#### Task statement
Scan the data below and copy each line where "Select" occurs.

#### Data to process
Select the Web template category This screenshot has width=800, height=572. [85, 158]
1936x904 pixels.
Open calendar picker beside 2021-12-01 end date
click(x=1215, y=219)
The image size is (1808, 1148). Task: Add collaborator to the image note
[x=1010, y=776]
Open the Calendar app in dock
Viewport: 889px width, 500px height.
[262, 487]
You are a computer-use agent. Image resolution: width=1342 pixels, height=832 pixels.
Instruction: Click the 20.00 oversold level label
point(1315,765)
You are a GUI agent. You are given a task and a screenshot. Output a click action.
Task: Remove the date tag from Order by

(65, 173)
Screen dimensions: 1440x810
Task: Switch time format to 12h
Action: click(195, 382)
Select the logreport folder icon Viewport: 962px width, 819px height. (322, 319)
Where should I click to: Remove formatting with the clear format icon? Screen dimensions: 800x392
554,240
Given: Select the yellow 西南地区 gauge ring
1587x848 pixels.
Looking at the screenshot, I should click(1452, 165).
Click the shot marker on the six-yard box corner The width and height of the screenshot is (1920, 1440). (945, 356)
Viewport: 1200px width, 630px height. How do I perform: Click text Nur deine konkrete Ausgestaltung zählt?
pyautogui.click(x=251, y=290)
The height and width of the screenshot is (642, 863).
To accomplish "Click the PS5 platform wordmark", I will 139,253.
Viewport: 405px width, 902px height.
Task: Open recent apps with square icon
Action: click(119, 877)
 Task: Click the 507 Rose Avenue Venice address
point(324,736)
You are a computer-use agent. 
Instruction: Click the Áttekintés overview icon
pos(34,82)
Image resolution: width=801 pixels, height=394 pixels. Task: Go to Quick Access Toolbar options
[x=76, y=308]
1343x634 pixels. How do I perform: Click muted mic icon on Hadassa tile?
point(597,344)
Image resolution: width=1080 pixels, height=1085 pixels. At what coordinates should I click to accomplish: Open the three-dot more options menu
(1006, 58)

#### Answer area
Select the Web template category This screenshot has width=800, height=572. [85, 158]
Select the logreport folder icon Viewport: 962px width, 819px height. (322, 319)
Given: Select the yellow 西南地区 gauge ring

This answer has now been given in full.